▸ Stored items
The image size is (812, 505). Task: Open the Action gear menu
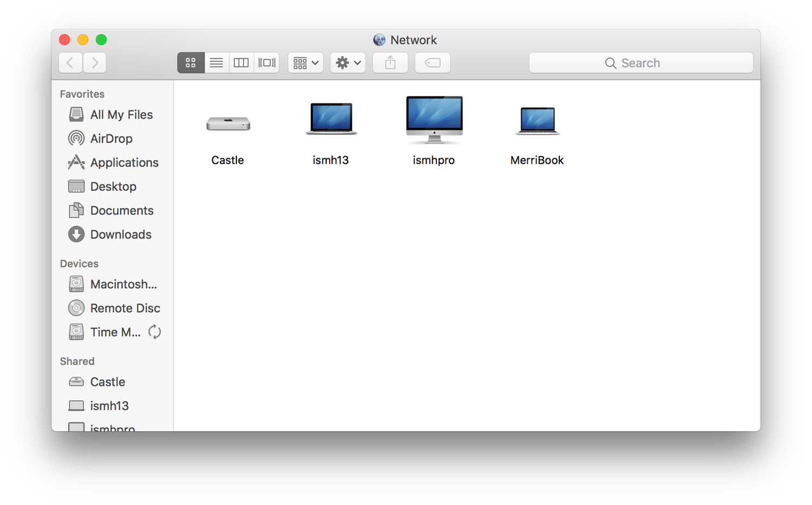click(348, 63)
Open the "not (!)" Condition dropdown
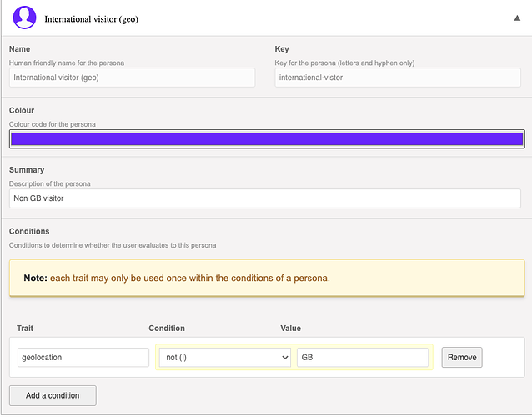Screen dimensions: 532x417 223,357
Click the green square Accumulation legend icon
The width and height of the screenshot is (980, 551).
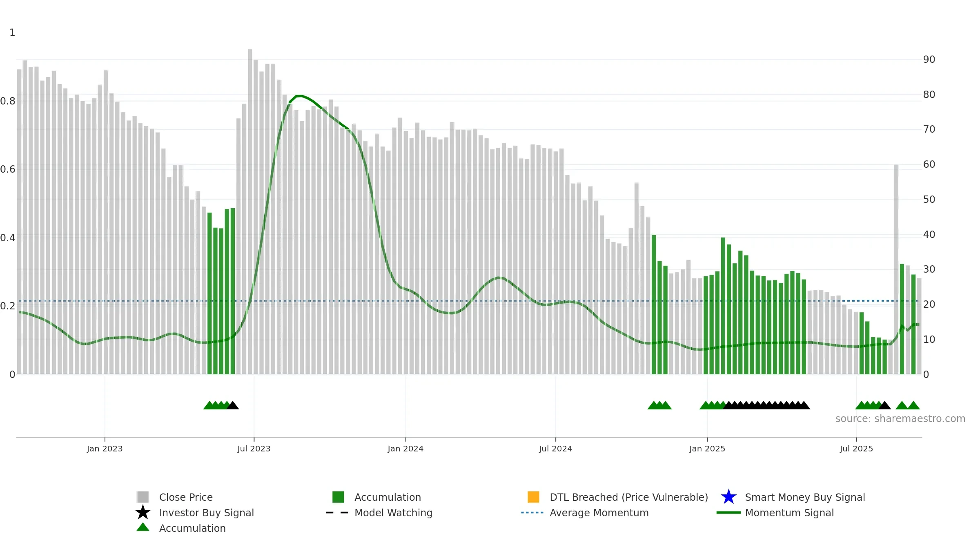pyautogui.click(x=338, y=497)
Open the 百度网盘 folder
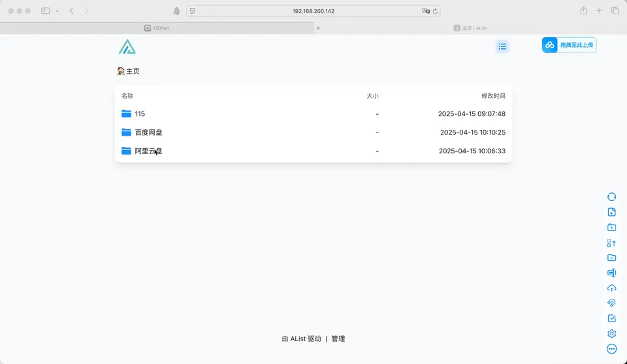Viewport: 627px width, 364px height. point(148,132)

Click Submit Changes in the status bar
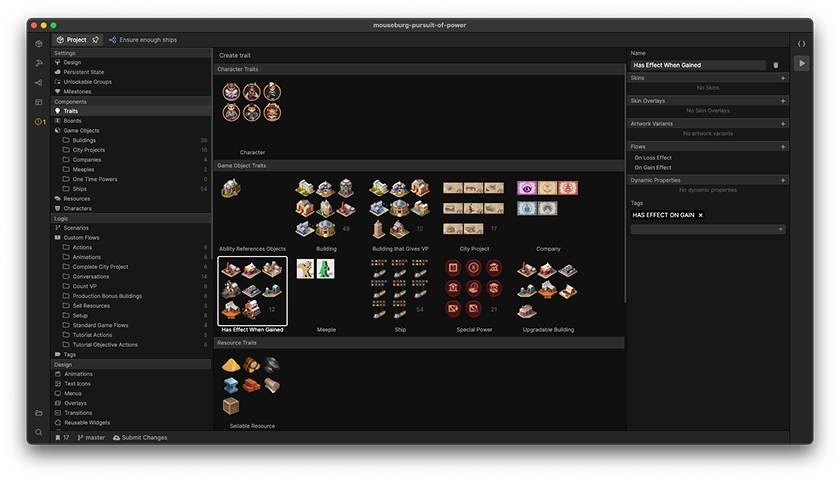[140, 437]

▸ Prompt
From the line containing "Click the green" to the last line of the records above, return each line exactly, both ends included, and nothing more. Leave out the pictures.

▸ Reply
Click the green square Accumulation legend icon
The width and height of the screenshot is (980, 551).
pyautogui.click(x=338, y=497)
Open the 百度网盘 folder
Viewport: 627px width, 364px height. point(148,132)

Click Submit Changes in the status bar
[140, 437]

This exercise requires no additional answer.